═══ Records

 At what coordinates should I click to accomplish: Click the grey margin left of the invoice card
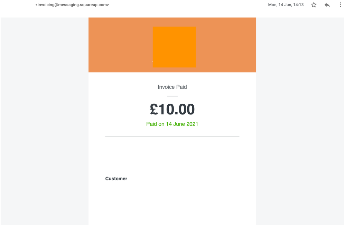[45, 121]
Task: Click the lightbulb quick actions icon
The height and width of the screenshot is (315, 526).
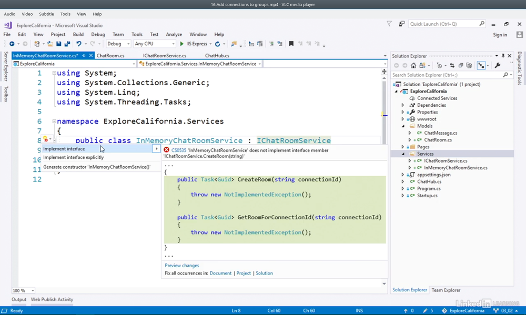Action: click(x=46, y=139)
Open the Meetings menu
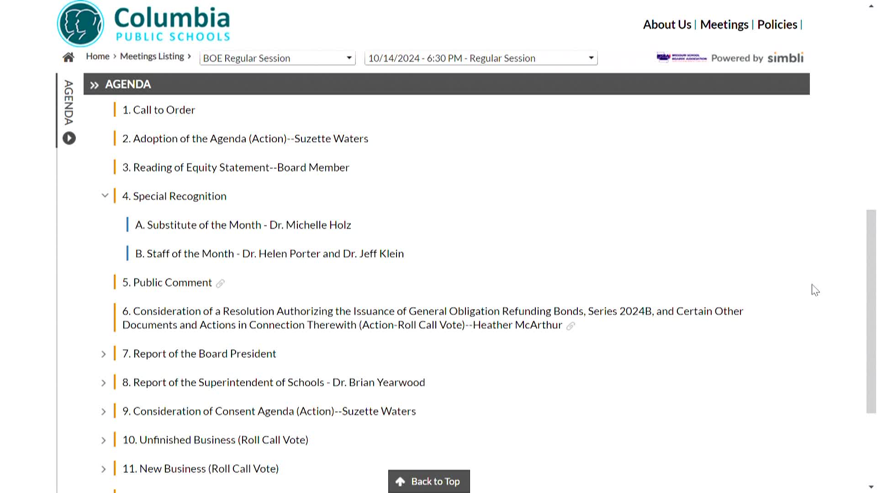 point(724,25)
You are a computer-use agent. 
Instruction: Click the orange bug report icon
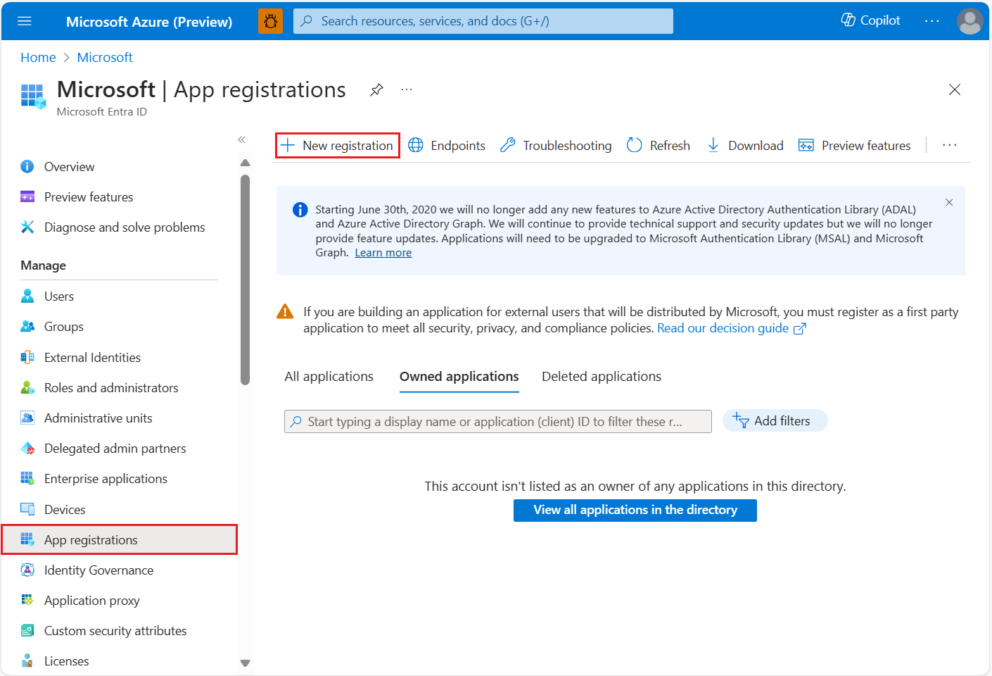271,21
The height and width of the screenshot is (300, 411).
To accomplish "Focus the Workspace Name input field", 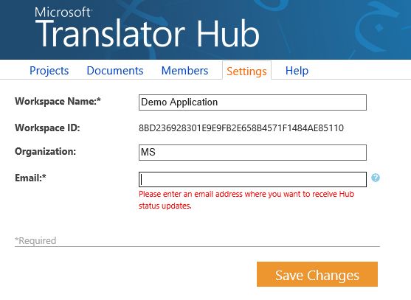I will click(252, 102).
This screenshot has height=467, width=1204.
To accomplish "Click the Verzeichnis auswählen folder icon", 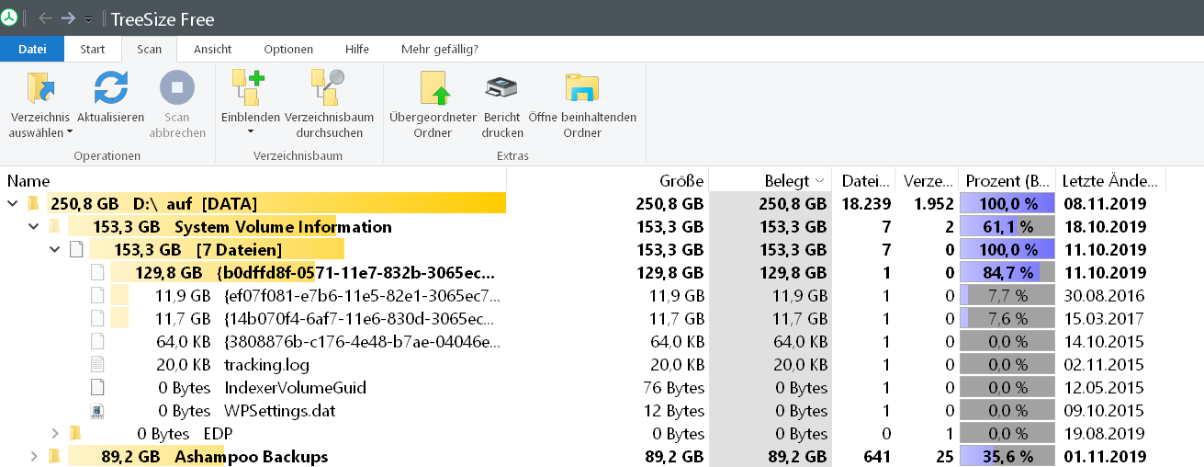I will coord(40,89).
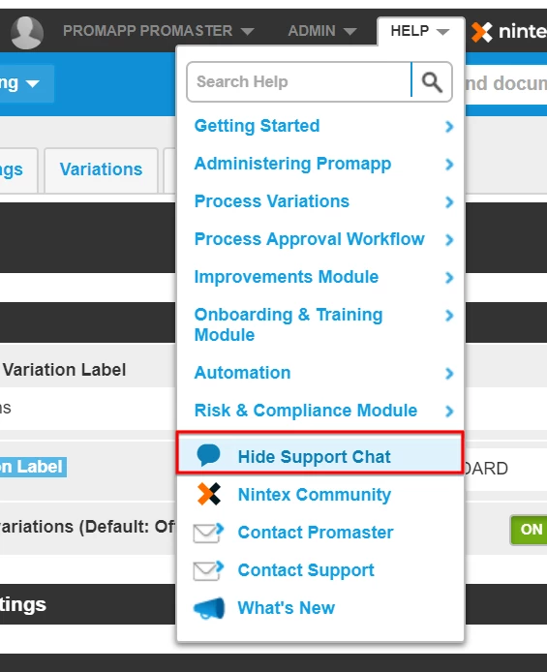Viewport: 547px width, 672px height.
Task: Click the magnifying glass search icon
Action: coord(432,82)
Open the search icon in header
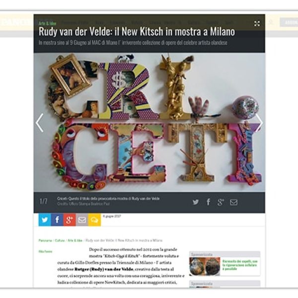Image resolution: width=298 pixels, height=298 pixels. (x=271, y=22)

══════

§ **Assigned task**
Quote the lines above exactly, starting with the one that has "Task: Click the lightbulb quick actions icon" and ending with the one that has "The height and width of the screenshot is (300, 411)."; drop the pictures and include nothing else.

§ **Written solution**
Task: Click the lightbulb quick actions icon
The height and width of the screenshot is (315, 526).
Action: click(x=46, y=139)
Open the Meetings menu
 point(724,25)
You are a computer-use agent. 
Instruction: Click the orange bug report icon
271,21
The height and width of the screenshot is (300, 411).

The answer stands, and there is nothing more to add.